Faire réparer moins cher
L'inflation touche aussi les réseaux de réparation automobile avec, de surcroît, une volatilité des prix. « Dans les 45 jours suivant un chiffrage, les prix peuvent avoir augmenté de 20 %. Même avec de la pièce adaptable, ce n'est pas maîtrisé », témoigne Franck Keller, président et fondateur d'Autogriff. Ce réseau de carrosseries en ligne privilégie la réparation, autrement dit, de la main-d'oeuvre plutôt que de l'achat de pièces. Un autre moyen de réduire les coûts de réparation consiste à utiliser de la pièce de remploi. « Plus on monte des pièces neuves, plus on est exposé à l'inflation car le prix des pièces a augmenté de 9 à 10 % en un an, contre 2 à 3 % pour la main-d'oeuvre », constate Benoît Lamarsaude, directeur pilotage & performances de BCA Conseil. Autant de pistes qui conduisent les fleet managers à penser davantage RSE et croissance durable.
Face à l'explosion des tarifs de l'électricité, faut-il revenir aux motorisations thermiques ?

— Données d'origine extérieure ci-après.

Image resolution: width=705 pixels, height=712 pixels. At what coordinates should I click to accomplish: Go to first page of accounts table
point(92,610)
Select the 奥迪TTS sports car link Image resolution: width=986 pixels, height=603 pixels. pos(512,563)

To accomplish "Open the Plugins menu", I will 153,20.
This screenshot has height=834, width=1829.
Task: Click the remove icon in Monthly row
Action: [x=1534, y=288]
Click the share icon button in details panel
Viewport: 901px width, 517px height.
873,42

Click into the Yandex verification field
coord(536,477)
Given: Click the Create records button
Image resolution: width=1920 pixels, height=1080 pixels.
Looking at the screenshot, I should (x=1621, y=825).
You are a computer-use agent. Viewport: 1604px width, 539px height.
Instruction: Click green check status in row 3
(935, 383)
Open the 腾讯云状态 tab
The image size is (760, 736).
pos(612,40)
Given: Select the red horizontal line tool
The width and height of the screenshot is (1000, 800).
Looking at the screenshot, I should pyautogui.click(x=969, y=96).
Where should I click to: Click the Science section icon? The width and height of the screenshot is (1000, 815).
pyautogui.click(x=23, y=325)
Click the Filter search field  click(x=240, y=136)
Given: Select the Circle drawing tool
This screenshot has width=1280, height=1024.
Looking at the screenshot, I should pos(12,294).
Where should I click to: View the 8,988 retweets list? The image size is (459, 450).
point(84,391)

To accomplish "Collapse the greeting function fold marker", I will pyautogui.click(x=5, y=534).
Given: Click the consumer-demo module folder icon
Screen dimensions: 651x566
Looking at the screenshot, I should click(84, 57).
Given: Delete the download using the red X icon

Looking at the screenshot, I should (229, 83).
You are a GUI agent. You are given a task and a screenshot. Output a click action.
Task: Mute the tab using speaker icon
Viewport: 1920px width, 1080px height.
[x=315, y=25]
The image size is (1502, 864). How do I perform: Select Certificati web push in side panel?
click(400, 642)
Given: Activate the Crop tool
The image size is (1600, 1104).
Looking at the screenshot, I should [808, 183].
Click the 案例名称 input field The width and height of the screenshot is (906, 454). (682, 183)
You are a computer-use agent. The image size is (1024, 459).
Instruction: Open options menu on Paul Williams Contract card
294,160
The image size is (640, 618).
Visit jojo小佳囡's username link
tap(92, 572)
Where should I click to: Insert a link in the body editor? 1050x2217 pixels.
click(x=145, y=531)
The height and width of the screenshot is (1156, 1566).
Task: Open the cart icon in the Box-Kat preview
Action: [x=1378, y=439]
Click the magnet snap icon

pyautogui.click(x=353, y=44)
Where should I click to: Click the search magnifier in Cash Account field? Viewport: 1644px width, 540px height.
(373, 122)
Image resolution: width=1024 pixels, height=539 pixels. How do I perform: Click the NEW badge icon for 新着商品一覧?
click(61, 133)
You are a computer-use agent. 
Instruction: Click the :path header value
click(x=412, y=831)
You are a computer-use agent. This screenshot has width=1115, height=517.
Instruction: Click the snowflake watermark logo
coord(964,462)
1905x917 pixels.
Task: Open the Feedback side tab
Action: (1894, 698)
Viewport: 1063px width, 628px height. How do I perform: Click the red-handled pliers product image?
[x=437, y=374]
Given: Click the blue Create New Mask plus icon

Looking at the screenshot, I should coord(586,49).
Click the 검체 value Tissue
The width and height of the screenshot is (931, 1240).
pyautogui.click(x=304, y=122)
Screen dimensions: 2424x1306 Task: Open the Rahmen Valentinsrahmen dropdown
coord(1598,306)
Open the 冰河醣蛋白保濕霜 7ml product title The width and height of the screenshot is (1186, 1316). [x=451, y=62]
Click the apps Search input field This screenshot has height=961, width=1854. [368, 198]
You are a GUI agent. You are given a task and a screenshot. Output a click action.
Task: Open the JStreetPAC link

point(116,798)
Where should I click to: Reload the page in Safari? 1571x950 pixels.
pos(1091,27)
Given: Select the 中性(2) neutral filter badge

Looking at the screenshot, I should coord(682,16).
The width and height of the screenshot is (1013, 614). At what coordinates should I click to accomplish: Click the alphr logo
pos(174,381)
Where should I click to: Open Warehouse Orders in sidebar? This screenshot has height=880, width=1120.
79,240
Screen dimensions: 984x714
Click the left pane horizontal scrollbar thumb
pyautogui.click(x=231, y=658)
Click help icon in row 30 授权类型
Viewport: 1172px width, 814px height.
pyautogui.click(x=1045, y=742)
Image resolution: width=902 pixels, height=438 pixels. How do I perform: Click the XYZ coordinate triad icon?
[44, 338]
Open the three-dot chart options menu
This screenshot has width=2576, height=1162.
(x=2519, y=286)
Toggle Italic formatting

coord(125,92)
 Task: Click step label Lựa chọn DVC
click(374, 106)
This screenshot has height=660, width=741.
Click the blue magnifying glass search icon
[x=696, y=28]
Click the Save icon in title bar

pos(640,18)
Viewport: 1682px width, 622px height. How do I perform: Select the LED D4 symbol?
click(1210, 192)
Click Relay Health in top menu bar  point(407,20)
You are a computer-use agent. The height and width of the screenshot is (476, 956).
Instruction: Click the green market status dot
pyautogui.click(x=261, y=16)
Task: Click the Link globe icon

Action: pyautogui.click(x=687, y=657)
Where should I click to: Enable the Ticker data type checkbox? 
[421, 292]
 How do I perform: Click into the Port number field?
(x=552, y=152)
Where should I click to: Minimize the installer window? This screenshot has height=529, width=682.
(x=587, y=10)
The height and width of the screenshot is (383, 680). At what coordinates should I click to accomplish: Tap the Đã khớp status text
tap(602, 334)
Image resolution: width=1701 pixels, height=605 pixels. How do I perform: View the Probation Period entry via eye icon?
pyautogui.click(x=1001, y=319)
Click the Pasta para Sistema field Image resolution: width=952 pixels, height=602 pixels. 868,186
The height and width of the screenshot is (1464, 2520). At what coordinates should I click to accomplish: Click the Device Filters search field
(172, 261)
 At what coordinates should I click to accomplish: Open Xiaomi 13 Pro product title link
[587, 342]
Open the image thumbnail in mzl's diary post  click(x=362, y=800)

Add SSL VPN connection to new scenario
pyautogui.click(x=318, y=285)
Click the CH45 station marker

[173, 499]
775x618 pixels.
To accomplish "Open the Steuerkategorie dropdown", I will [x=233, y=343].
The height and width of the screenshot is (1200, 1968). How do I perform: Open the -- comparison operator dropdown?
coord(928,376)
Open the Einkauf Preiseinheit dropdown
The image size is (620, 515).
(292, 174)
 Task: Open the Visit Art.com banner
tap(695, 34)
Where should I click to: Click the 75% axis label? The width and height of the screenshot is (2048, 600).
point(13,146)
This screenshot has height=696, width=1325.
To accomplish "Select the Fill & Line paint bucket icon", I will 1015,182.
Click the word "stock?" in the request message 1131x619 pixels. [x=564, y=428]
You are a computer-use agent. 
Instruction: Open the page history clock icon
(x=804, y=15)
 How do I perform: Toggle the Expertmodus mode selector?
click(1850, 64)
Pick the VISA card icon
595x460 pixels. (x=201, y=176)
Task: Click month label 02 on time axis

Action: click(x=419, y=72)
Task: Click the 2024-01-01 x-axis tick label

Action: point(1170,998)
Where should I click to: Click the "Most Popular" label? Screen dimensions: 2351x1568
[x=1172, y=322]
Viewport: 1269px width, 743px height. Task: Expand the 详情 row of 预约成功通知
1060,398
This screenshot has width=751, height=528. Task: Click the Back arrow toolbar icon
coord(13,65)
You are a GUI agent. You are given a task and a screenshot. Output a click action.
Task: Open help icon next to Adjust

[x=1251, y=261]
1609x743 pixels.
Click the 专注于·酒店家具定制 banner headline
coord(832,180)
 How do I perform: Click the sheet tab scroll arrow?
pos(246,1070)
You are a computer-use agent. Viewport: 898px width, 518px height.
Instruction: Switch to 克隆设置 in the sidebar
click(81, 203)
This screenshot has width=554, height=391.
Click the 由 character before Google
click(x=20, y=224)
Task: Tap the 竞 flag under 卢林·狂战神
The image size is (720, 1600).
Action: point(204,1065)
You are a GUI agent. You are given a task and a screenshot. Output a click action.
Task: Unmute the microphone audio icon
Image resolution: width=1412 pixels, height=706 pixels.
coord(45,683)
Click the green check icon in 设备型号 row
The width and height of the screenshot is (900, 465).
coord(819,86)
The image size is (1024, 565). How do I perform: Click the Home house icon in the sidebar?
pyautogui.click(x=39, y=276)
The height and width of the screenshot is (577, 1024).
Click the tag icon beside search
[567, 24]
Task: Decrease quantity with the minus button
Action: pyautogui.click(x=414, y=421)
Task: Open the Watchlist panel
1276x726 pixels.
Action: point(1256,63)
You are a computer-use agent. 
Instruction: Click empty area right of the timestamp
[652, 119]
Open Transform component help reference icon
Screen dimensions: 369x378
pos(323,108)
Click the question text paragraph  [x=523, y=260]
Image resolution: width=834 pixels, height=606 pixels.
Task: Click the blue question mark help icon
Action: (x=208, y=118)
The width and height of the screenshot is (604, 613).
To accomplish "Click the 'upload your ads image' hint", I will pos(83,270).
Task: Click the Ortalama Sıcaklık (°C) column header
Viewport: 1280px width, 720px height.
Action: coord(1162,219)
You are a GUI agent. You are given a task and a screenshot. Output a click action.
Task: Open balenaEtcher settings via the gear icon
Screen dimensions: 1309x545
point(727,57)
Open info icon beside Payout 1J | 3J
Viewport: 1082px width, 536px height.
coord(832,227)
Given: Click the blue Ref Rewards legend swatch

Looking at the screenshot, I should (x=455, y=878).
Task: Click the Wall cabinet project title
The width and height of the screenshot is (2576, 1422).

C'est certain, l'époque de la recharge des batteries pour quelques euros est révolue mais les tarifs varient selon de multiples paramètres. D'abord, les TPE PME et les collectivités sont éligibles au bouclier tarifaire et à l'amortisseur électrique mis en place par l'État. Pas les grandes (sauf exceptions). Ensuite, si l'on considère l'offre d'EDF entreprises, le kWh de base débute à 0,3676 €. Prenons l'exemple d'une batterie de 60 kWh, sa recharge au bureau coûtera 22 €. Malgré la baisse récente du gasoil, un même trajet en diesel coûtera environ 30 €. Il est possible de rendre la recharge électrique encore plus compétitive si elle a lieu au domicile du collaborateur car celui-ci bénéficie du bouclier tarifaire. Au tarif réglementé, le prix du kWh descend à 0,2228 €, voire 0,1615 en rechargeant la nuit, aux heures creuses. En revanche, gare à la recharge en itinérance. Les tarifs varient selon les lieux et les opérateurs mais ils sont bien supérieurs. Dans le Grand Lyon, par exemple, l'opérateur Izivia facture une recharge en 50 kW au prix de 0,55 €/kWh (abaissable à 0,35 € avec un abonnement), plus une majoration de 0,20 cts/mn au-delà de 45 mn. Dans ce cas, une recharge complète (ce qui reste évidemment une hypothèse théorique) coûterait plus de 30 €, soit légèrement plus qu'une prise de gasoil pour couvrir la même distance.